Il est probable qu’Aecio Neves attaque Dilma Rousseff sur son option protectionniste, voire qu’il défende un rapprochement avec l’Alliance du Pacifique. Mais je le répète, le Brésil a très rarement été libéral au cours de son histoire, restant essentiellement développementiste. Même la plupart des militaires croyaient à l’intervention de l’Etat. Il n’existe d’ailleurs pas au Brésil de grand parti conservateur, essentiellement parce que la droite brésilienne a collaboré pendant 20 ans avec la dictature.
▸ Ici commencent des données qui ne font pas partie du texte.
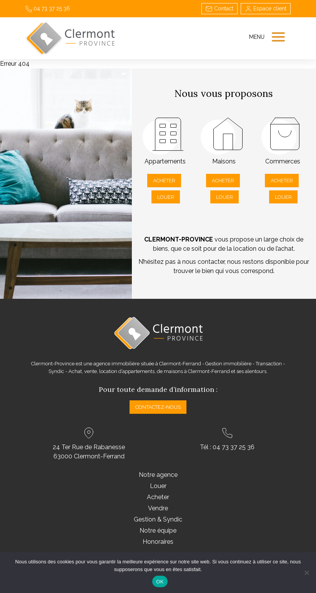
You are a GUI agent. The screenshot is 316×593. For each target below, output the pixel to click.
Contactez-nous (158, 407)
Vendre (158, 508)
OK (159, 582)
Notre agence (158, 474)
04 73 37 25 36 (47, 8)
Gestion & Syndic (158, 519)
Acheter (164, 180)
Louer (165, 197)
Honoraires (158, 541)
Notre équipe (158, 530)
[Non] (306, 572)
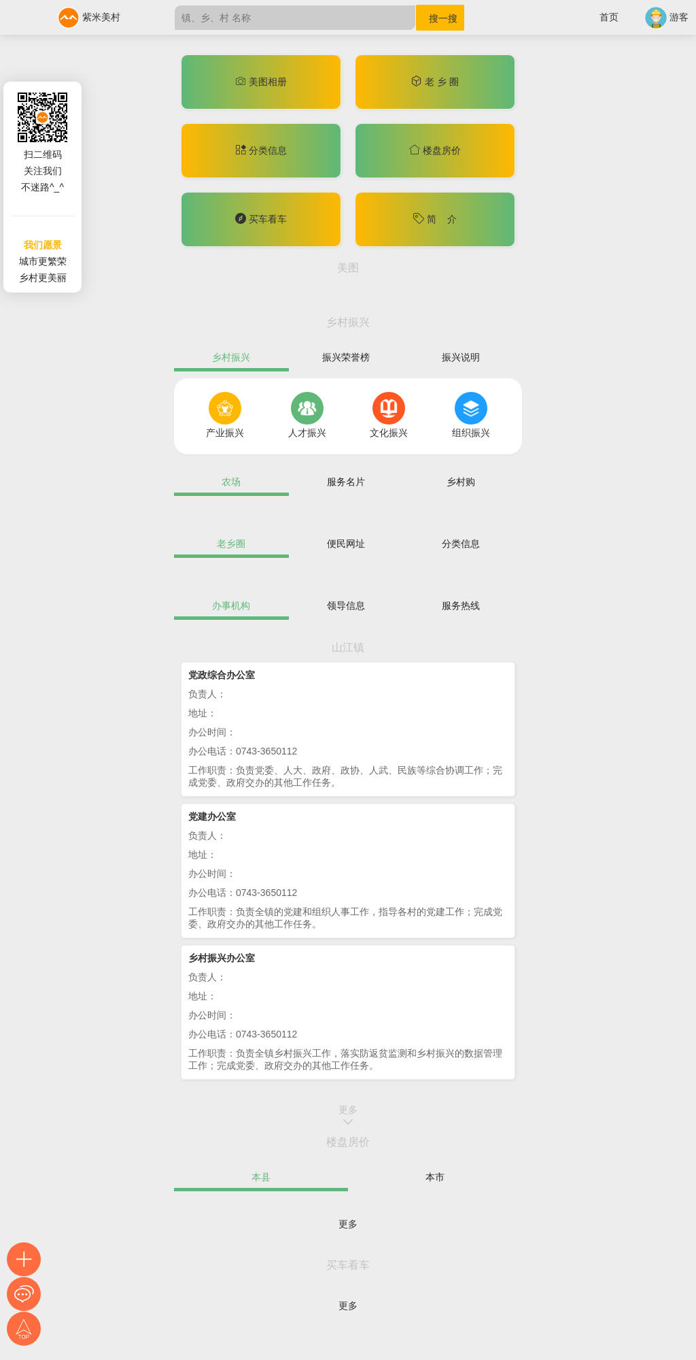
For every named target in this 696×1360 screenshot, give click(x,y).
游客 (667, 17)
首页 (609, 17)
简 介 (434, 219)
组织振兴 (471, 432)
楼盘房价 (435, 150)
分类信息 (261, 150)
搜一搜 (443, 18)
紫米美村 (89, 17)
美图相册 (261, 81)
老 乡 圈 (435, 81)
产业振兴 (225, 432)
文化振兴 (389, 432)
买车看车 (261, 219)
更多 (348, 301)
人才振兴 (307, 432)
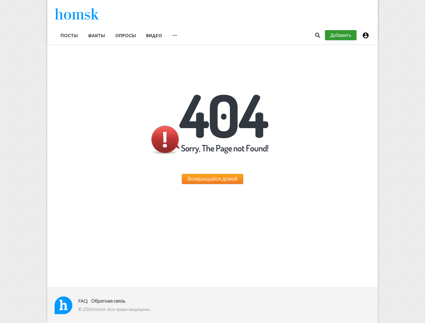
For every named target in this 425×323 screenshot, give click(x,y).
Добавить (340, 35)
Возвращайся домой (212, 178)
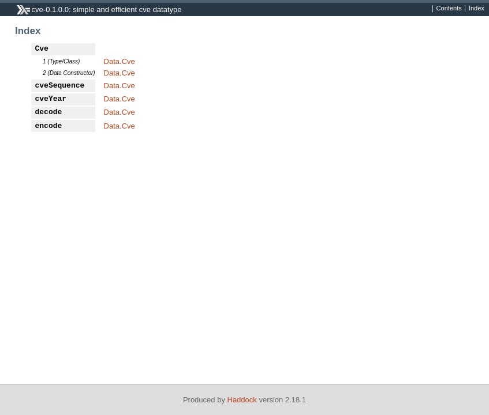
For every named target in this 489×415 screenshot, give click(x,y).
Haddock (242, 399)
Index (476, 8)
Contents (449, 8)
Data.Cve (119, 61)
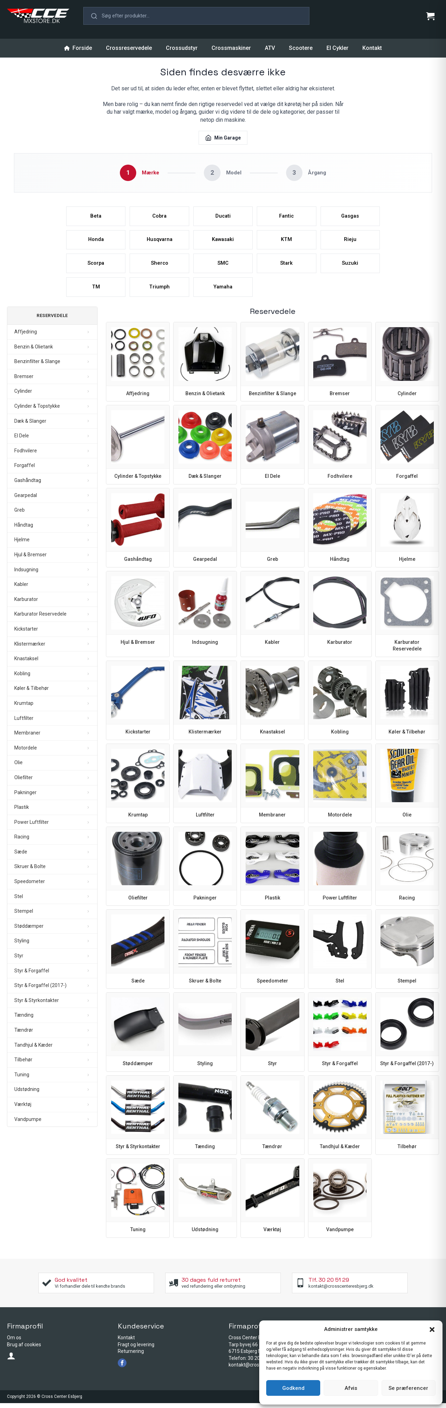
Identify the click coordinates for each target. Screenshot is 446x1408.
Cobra (159, 217)
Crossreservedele (129, 48)
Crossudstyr (182, 48)
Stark (286, 266)
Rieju (350, 242)
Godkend (293, 1388)
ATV (270, 48)
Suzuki (350, 266)
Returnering (131, 1356)
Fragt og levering (136, 1349)
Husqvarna (159, 242)
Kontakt (372, 48)
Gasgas (350, 217)
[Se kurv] (430, 16)
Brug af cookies (24, 1349)
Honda (96, 242)
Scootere (301, 48)
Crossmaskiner (231, 48)
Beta (96, 217)
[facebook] (122, 1367)
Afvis (351, 1388)
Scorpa (96, 266)
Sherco (159, 266)
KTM (286, 242)
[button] (432, 1329)
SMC (223, 266)
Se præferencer (408, 1388)
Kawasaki (222, 242)
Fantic (286, 217)
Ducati (223, 217)
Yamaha (223, 291)
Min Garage (223, 138)
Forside (78, 48)
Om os (14, 1342)
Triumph (159, 291)
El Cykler (337, 48)
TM (96, 291)
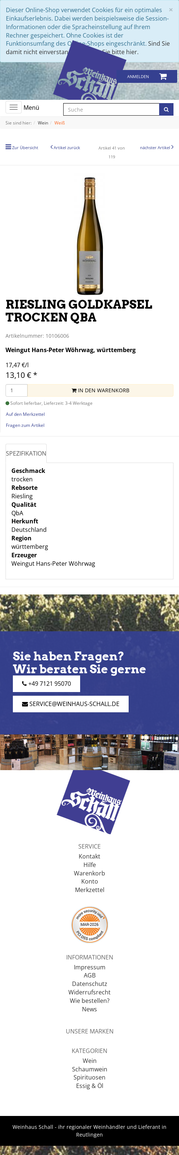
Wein (90, 1061)
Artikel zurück (67, 147)
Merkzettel (89, 890)
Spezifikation (26, 453)
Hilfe (89, 865)
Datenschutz (89, 984)
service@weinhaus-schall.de (70, 704)
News (89, 1009)
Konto (89, 881)
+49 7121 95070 (46, 684)
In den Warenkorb (100, 390)
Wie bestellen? (90, 1001)
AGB (90, 975)
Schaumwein (89, 1069)
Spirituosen (89, 1077)
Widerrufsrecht (89, 992)
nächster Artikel (155, 147)
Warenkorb (89, 873)
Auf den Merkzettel (25, 414)
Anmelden (138, 76)
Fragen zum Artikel (25, 425)
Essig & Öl (89, 1086)
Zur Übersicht (25, 147)
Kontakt (89, 856)
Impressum (89, 967)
Comment voyez-vous 2015 pour le Brésil ?

Quel que soit le vainqueur de cette élection, celui-ci doit s’attendre à une année très difficile. Malgré les progrès sociaux déjà réalisés et un chômage au plus bas, les problèmes accumulés dans les domaines de l’éducation, du logement, des infrastructures et de la corruption demeurent. Et le pays aura du mal à poursuivre son rythme de réduction de la pauvreté.

Propos recueillis par A.D

(1) Les élections des gouverneurs sont simultanées avec le premier tour de la présidentielle, comme celles des députés et le renouvellement d’un tiers du Sénat
(2) Union fondée sur le libre échange, créée en 2011 et réunissant le Mexique, le Chili, le Pérou et la Colombie. Elle a pour but de faire contrepoids au Mercosur (Brésil, Argentine , Uruguay, Paraguay , Venezuela) actuellement quasi paralysé.